Mass Assignment Scanner

Detects mass assignment vulnerabilities allowing modification of protected attributes.

What is Mass Assignment?

Mass assignment occurs when applications automatically bind request parameters to object properties without filtering. Attackers can inject unexpected parameters (like isAdmin=true or balance=999999) to modify protected attributes they shouldn't have access to.

Why is This Important?

Mass assignment can escalate privileges, modify financial balances, bypass access controls, and manipulate any attribute that the application blindly accepts from requests. It's common in frameworks with automatic model binding.

How It Works

1. Web Crawling

Intelligent crawling discovers all endpoints, forms, parameters, and dynamic content across your web application.

2. Payload Injection

AI-powered payloads test each input vector for web vulnerabilities with context-aware attack patterns.

3. Response Analysis

Advanced analysis detects vulnerability signatures in responses, confirming exploitability with proof-of-concept.

Key Capabilities

Industry-leading web security testing powered by AI, trusted by security teams worldwide for accurate vulnerability detection.

  • Deep web crawling with JavaScript rendering support
  • Context-aware payload generation for each parameter
  • False positive elimination through response analysis
  • OWASP Top 10 and CWE compliance mapping
  • Seamless CI/CD and DevSecOps integration

Frequently Asked Questions

Which frameworks are commonly vulnerable?

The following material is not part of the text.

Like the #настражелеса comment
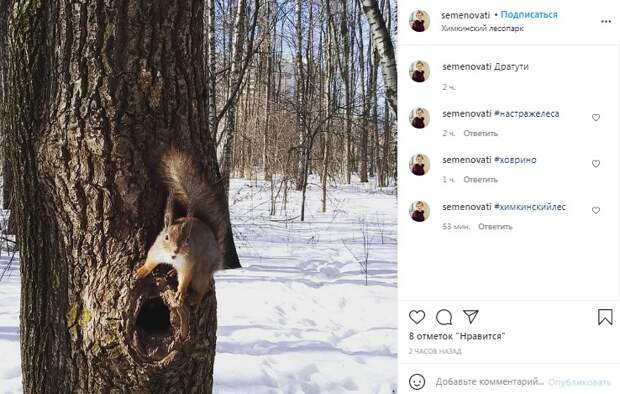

Ruby on Rails (strong_parameters needed), Spring (model binding), Node.js ORMs (Mongoose, Sequelize), Laravel (without $fillable/$guarded), and any framework with automatic binding.

What parameters do attackers try?

Role/permission fields (isAdmin, role), account balance, verification status, internal IDs, creation/update timestamps, and any sensitive attributes in the data model.

How do I find vulnerable parameters?

Study the data model for sensitive attributes, check API responses for hidden fields, try common parameter names like 'admin', 'role', 'verified', and 'balance'.

How do I prevent mass assignment?

Explicitly whitelist allowed parameters (strong params in Rails, $fillable in Laravel), use DTOs/ViewModels, and never bind directly to domain objects.